Previously head chef at Pearl Restaurant & Bar in Melbourne, Nick opened the modern and sophisticated Nu Nu on the esplanade at Palm Cove. Attached to the Outrigger Beach Club, it has an open front looking directly out to the Coral Sea.
Nu Nu, whose name means nude coconut in East Timor, is run in partnership with sommelier and floor manager, Jason Rowbottom, also ex-Melbourne, Nick’s wife Amy and Jason’s wife Mo.
“All of us needed a sea change and we came here on holidays and fell in love with the place.”
Nick has quickly embraced his adopted home. Every Friday he shops at Rusty’s Market in Cairns, a 30-minute drive south. It has a great market atmosphere and is an excellent showcase for locally grown exotic tropical fruits, vegetables and other local produce.
“When I came here, I found all the seasons weren’t what I was expecting. The market is an invaluable way for keeping in touch with what’s happening. It’s a really good indicator of the seasons.
“Also I just find it a very satisfying and essential part of my weekly routine. One of the things I buy most is flowers. Our house looks like a florist. The flowers here are cheap and beautiful,” he said, passing a magnificent display of bird of paradise flowers and other tropical beauties.
He particularly likes patronising the stalls run by the Vietnamese Hmong people, who sell a wonderful array of herbs and green leafy vegetables including Vietnamese mint, coriander, Thai basil, ginger and galangal.

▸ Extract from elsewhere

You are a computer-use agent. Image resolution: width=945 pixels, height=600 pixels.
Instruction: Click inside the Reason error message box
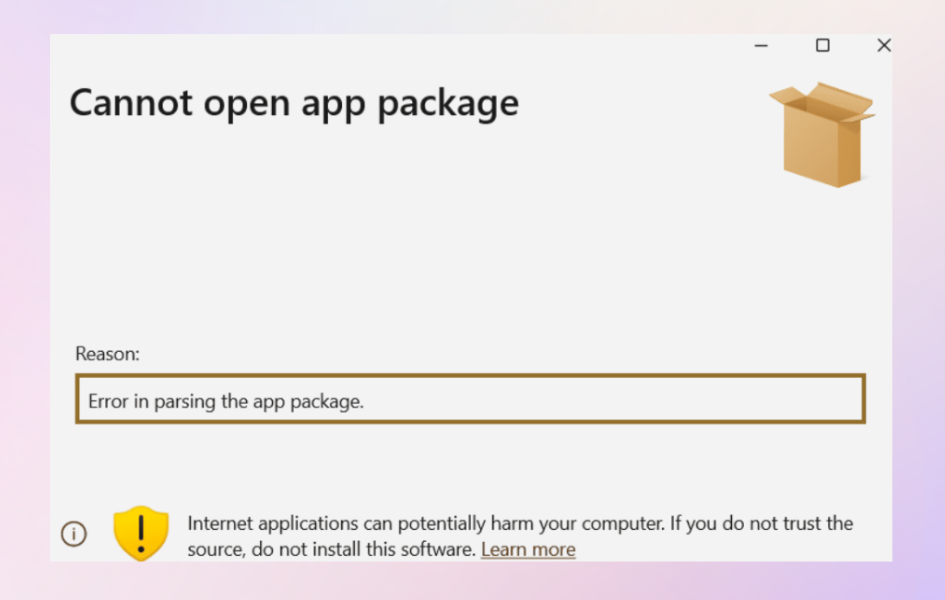click(600, 399)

The food at Nu Nu has an Asian twist, a style he has been refinining over the years as his career has taken him to such high-profile Melbourne restaurants as Blakes, Stella and Pearl.
He came to cooking relatively late, at the age of 23, after finding that he was bored with studying science and engineering at university. He had a part-time job as a kitchenhand and found that being a chef was much more to his liking. He likes the fact that it is “very tactile” and that it involves “huge amounts of energy”.
Nu Nu is a seven-day breakfast, lunch and dinner operation, which amounts to running “three very distinct restaurants in the one space.”
Whereas breakfast is quite traditional, lunch is more like a bistro with sandwiches, burgers and the like. “At dinner, we turn it on. We do the best we can do.”
Nick says his customers are much like those he served at Pearl. About a third are locals, many of them well-heeled professionals. The rest are from Sydney, Melbourne and Brisbane.
His “profound love of food” translates into dishes such as roast Spring Bay scallops with buttered apple puree, roast hazelnuts and a crispy sage nutty butter sauce.
The bread is a sensational Italian-style sourdough which looks like a pillow as it is puffed in the oven with a hollow centre, drenched with lemon juice, and garnished with Murray River salt flakes and cracked black pepper.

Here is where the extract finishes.